● EXERCISE OBJECTIVE: Repeat, line for line, only the span that opens at the "The width and height of the screenshot is (1024, 508)." line and closes at the final line below. Skip the pictures.

(Stored records)
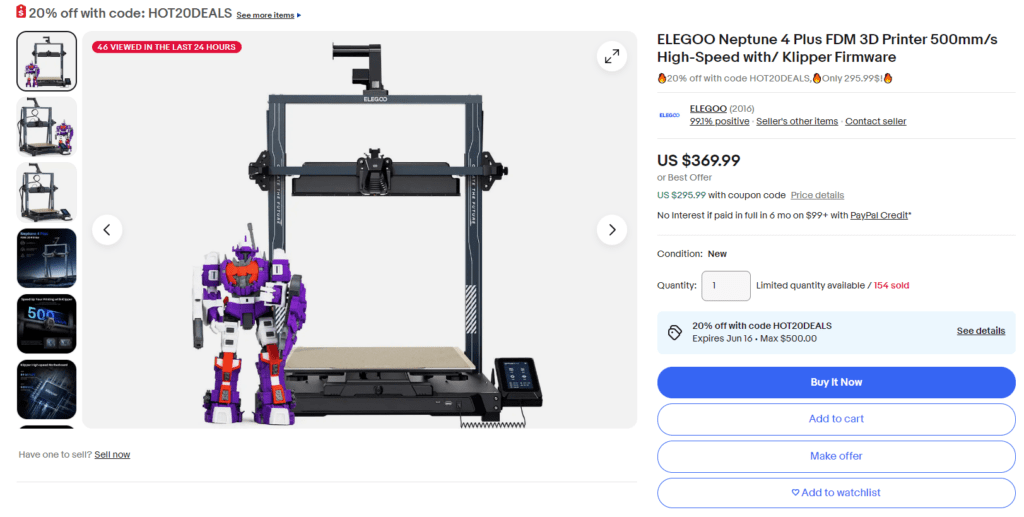Open the Contact seller link
The image size is (1024, 517).
[875, 121]
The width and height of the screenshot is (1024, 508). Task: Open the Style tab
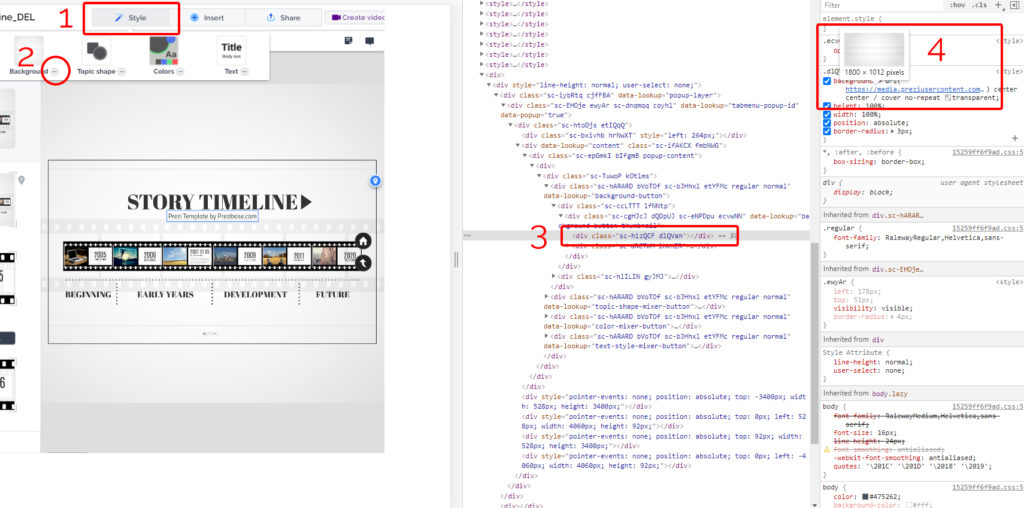pyautogui.click(x=130, y=18)
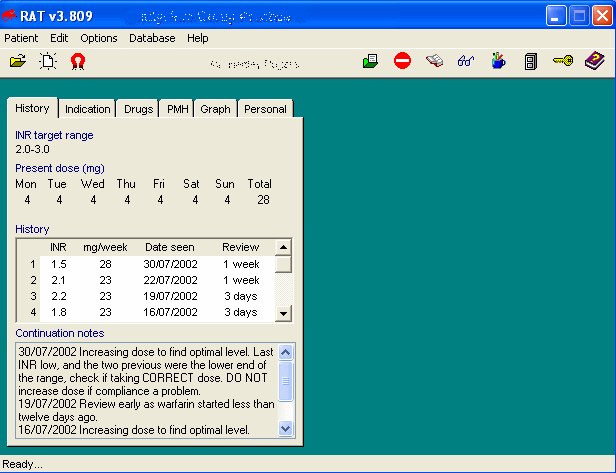The width and height of the screenshot is (616, 473).
Task: Open the open-book icon in toolbar
Action: point(434,61)
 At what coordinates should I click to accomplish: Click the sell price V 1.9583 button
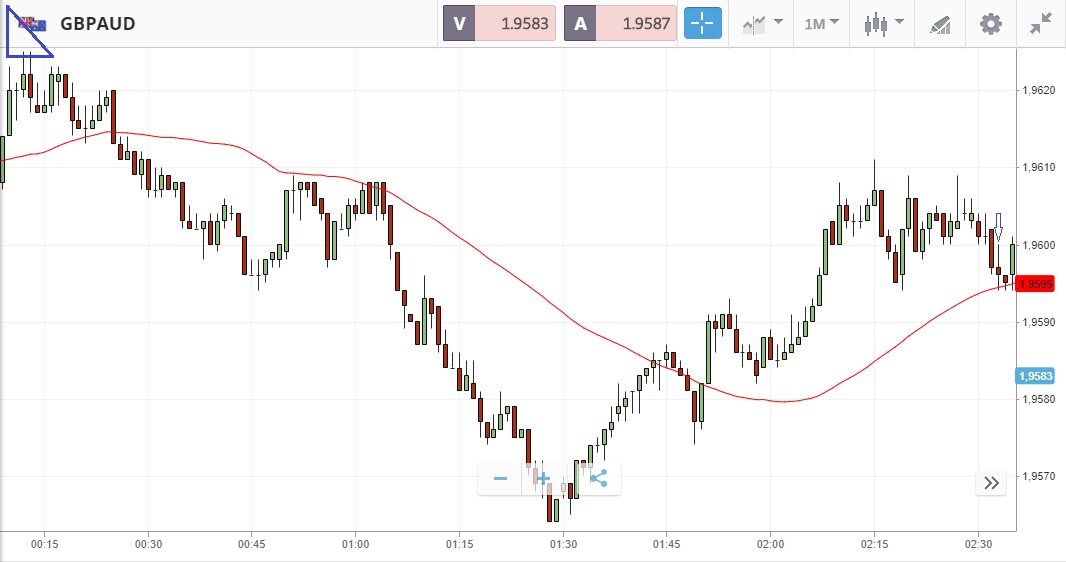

● COMPLETED EXERCISE:
The width and height of the screenshot is (1024, 508). Task: Open the Style tab
pyautogui.click(x=130, y=18)
The width and height of the screenshot is (616, 473).
Task: Open the open-book icon in toolbar
Action: point(434,61)
 At what coordinates should I click to accomplish: Click the sell price V 1.9583 button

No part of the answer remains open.